§ Information supplied
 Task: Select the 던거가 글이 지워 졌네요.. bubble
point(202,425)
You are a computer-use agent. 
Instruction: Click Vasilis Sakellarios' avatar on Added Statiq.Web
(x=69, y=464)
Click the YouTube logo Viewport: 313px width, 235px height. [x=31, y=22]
--
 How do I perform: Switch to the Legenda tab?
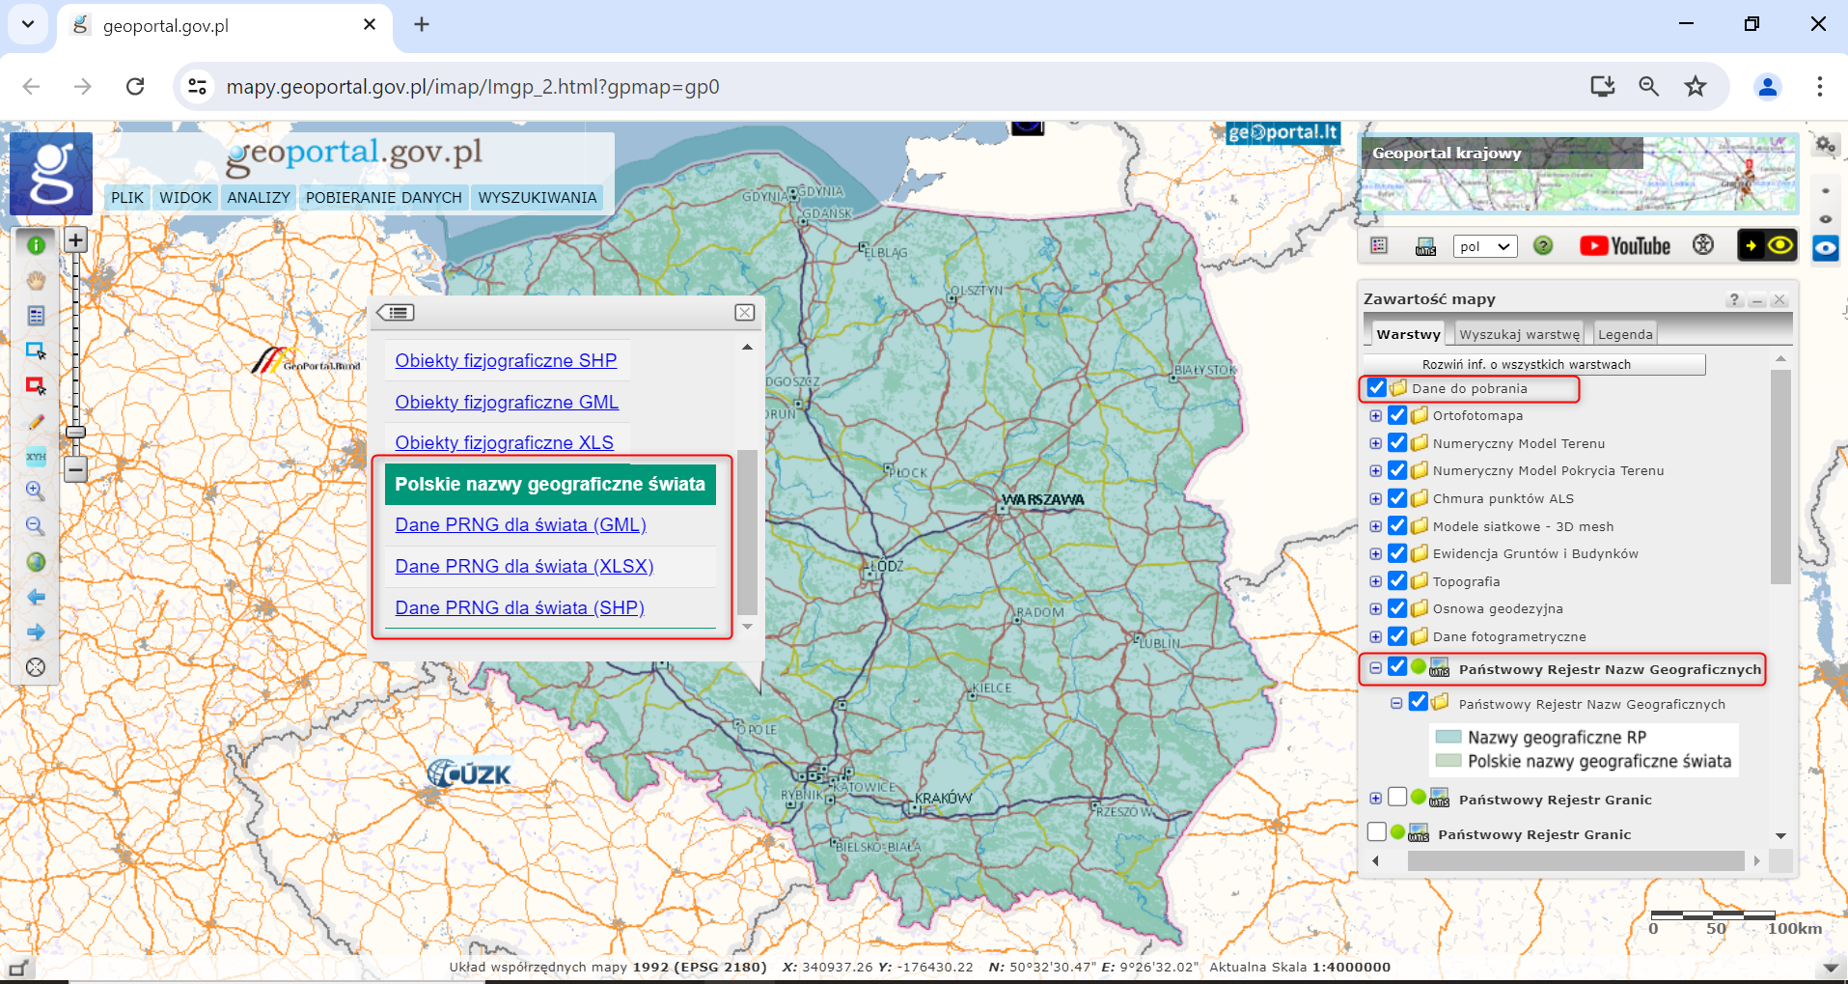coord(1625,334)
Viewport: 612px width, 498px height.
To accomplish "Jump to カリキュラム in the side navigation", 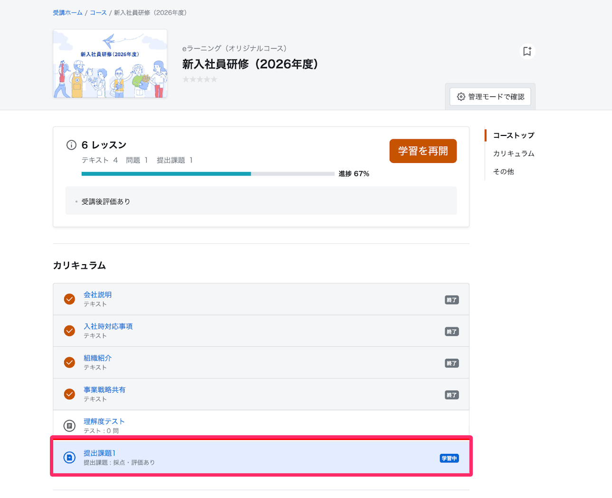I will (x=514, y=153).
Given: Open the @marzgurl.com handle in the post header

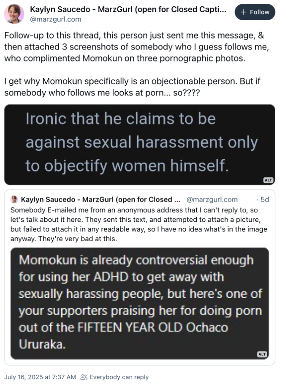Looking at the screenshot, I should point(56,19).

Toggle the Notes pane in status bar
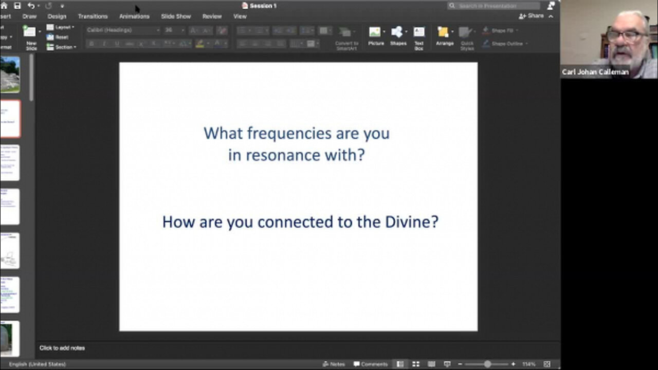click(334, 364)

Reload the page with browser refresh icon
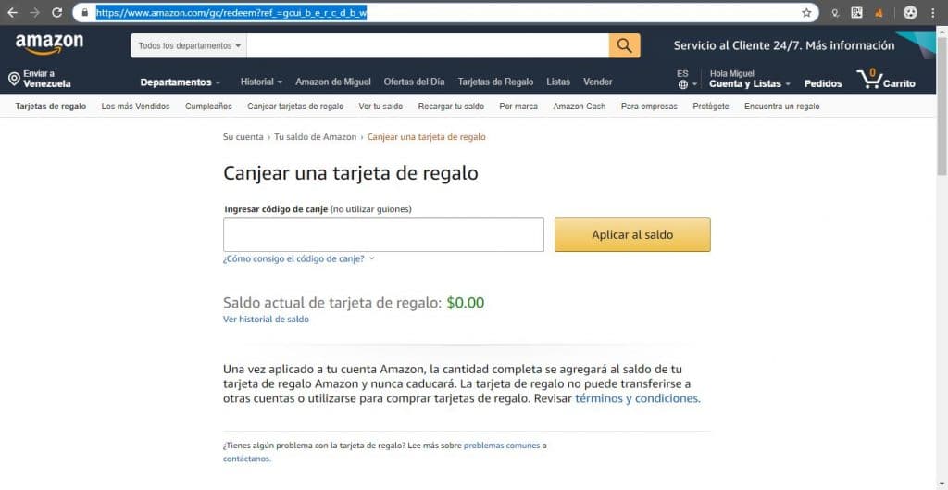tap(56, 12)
--
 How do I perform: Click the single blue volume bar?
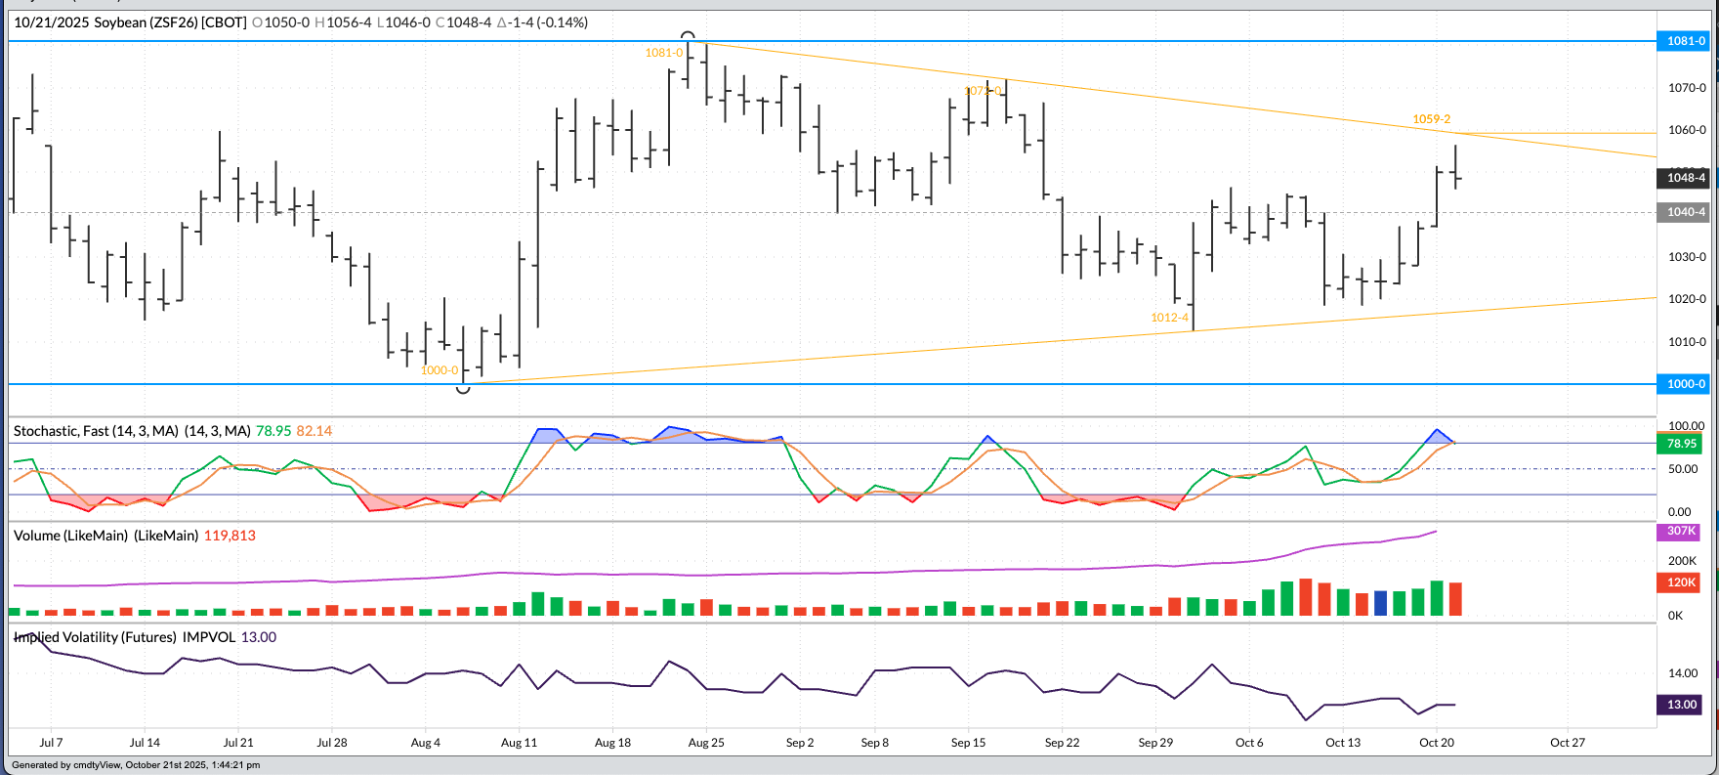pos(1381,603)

§ Required action
Find the line with "Task: Select the 던거가 글이 지워 졌네요.. bubble" in the material above. Reproduce it and each line after it up to and including the line with "Click the YouTube".

§ Solution for this task
 Task: Select the 던거가 글이 지워 졌네요.. bubble
point(202,425)
You are a computer-use agent. 
Instruction: Click Vasilis Sakellarios' avatar on Added Statiq.Web
(x=69, y=464)
Click the YouTube logo Viewport: 313px width, 235px height. [x=31, y=22]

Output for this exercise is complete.